━━━ DATA TO PROCESS ━━━

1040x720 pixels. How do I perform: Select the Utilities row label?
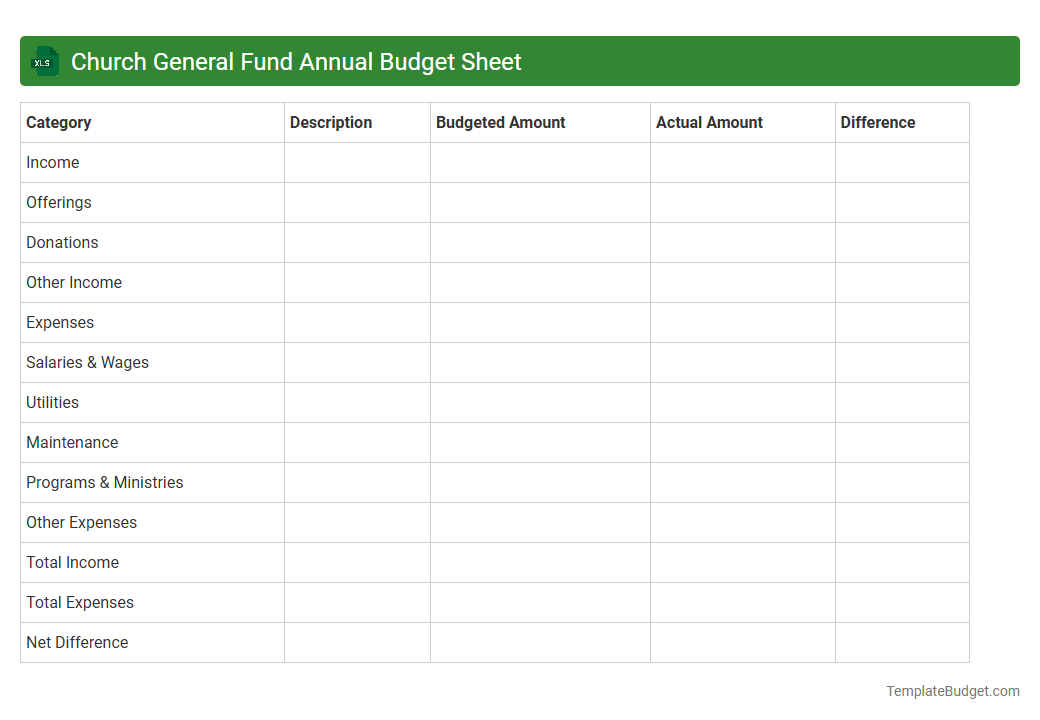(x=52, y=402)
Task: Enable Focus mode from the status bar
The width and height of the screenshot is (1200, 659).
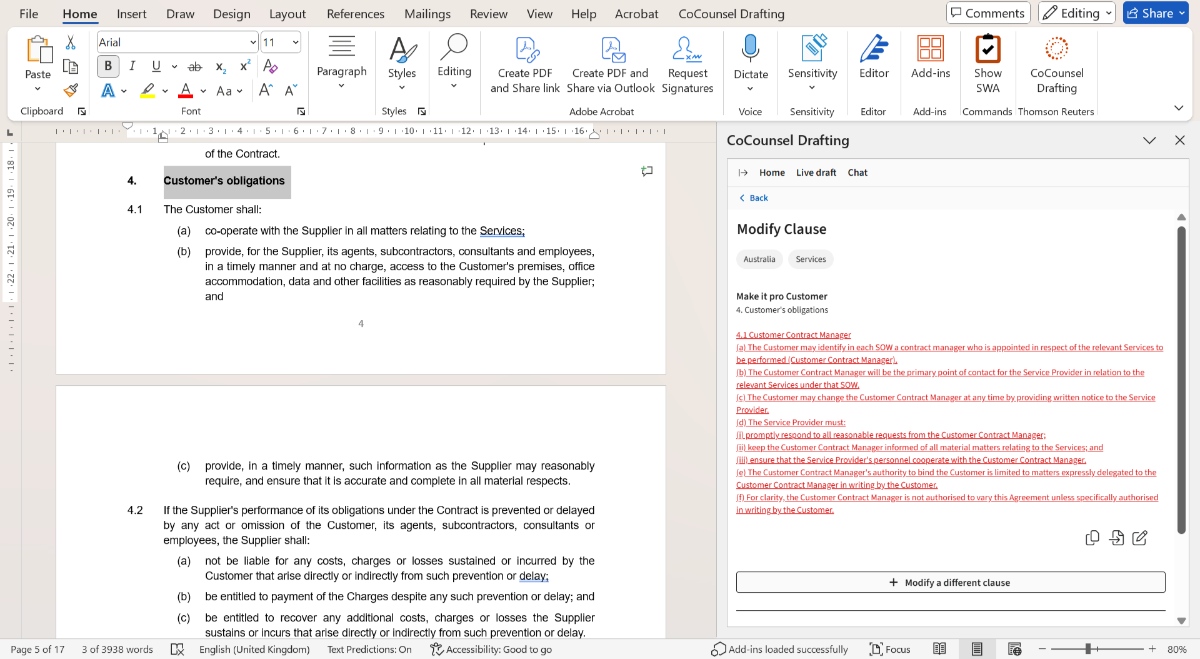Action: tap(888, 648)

━━━

AIM OF THE EXERCISE> In transcribing the lines above, omit the images and keep all else exact.

PROBLEM SOLUTION>
1040x720 pixels. How do I perform: Select the Utilities row label?
(x=52, y=402)
Task: Enable Focus mode from the status bar
The width and height of the screenshot is (1200, 659).
Action: tap(888, 648)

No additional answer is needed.